INSTRUCTIONS TO FOLLOW: What you give back should match the entries below character for character.

**** RECORD EXCERPTS

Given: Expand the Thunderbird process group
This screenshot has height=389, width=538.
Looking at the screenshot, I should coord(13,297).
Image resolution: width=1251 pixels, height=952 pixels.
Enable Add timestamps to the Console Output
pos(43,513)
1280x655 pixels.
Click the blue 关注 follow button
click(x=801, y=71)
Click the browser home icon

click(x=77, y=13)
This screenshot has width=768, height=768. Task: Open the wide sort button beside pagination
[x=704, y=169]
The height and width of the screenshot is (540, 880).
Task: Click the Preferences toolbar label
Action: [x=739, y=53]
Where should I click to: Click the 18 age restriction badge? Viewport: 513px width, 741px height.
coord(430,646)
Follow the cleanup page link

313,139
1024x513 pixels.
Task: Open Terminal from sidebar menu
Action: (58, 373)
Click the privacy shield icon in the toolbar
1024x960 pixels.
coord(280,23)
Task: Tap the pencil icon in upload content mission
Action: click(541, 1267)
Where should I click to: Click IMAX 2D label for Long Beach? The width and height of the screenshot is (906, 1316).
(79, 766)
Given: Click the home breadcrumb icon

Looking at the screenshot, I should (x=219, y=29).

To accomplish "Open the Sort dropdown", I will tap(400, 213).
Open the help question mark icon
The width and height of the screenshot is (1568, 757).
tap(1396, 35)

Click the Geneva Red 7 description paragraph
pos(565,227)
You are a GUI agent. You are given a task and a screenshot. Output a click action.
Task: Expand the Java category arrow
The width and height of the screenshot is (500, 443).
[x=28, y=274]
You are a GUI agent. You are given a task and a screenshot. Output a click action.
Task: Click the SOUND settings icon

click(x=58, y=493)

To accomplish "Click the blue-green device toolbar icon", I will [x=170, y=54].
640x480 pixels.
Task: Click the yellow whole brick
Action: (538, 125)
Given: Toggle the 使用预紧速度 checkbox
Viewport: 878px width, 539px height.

********

EXERCISE RESULT:
Given: Expand the Thunderbird process group
This screenshot has height=389, width=538.
Looking at the screenshot, I should coord(13,297).
Image resolution: width=1251 pixels, height=952 pixels.
Enable Add timestamps to the Console Output
pos(43,513)
1280x655 pixels.
Click the blue 关注 follow button
click(x=801, y=71)
Click the browser home icon

click(x=77, y=13)
This screenshot has width=768, height=768. Task: Open the wide sort button beside pagination
[x=704, y=169]
The height and width of the screenshot is (540, 880).
Task: Click the Preferences toolbar label
Action: [x=739, y=53]
Where should I click to: Click the 18 age restriction badge? Viewport: 513px width, 741px height.
coord(430,646)
Follow the cleanup page link

313,139
1024x513 pixels.
Task: Open Terminal from sidebar menu
Action: (58, 373)
Click the privacy shield icon in the toolbar
1024x960 pixels.
coord(280,23)
Task: Tap the pencil icon in upload content mission
Action: click(541, 1267)
Where should I click to: Click IMAX 2D label for Long Beach? The width and height of the screenshot is (906, 1316).
(79, 766)
Given: Click the home breadcrumb icon

Looking at the screenshot, I should (x=219, y=29).

To accomplish "Open the Sort dropdown", I will tap(400, 213).
Open the help question mark icon
The width and height of the screenshot is (1568, 757).
tap(1396, 35)

Click the Geneva Red 7 description paragraph
pos(565,227)
You are a GUI agent. You are given a task and a screenshot. Output a click action.
Task: Expand the Java category arrow
The width and height of the screenshot is (500, 443).
[x=28, y=274]
You are a GUI agent. You are given a task and a screenshot. Output a click action.
Task: Click the SOUND settings icon

click(x=58, y=493)

To accomplish "Click the blue-green device toolbar icon", I will [x=170, y=54].
640x480 pixels.
Task: Click the yellow whole brick
Action: (538, 125)
Given: Toggle the 使用预紧速度 checkbox
Viewport: 878px width, 539px height.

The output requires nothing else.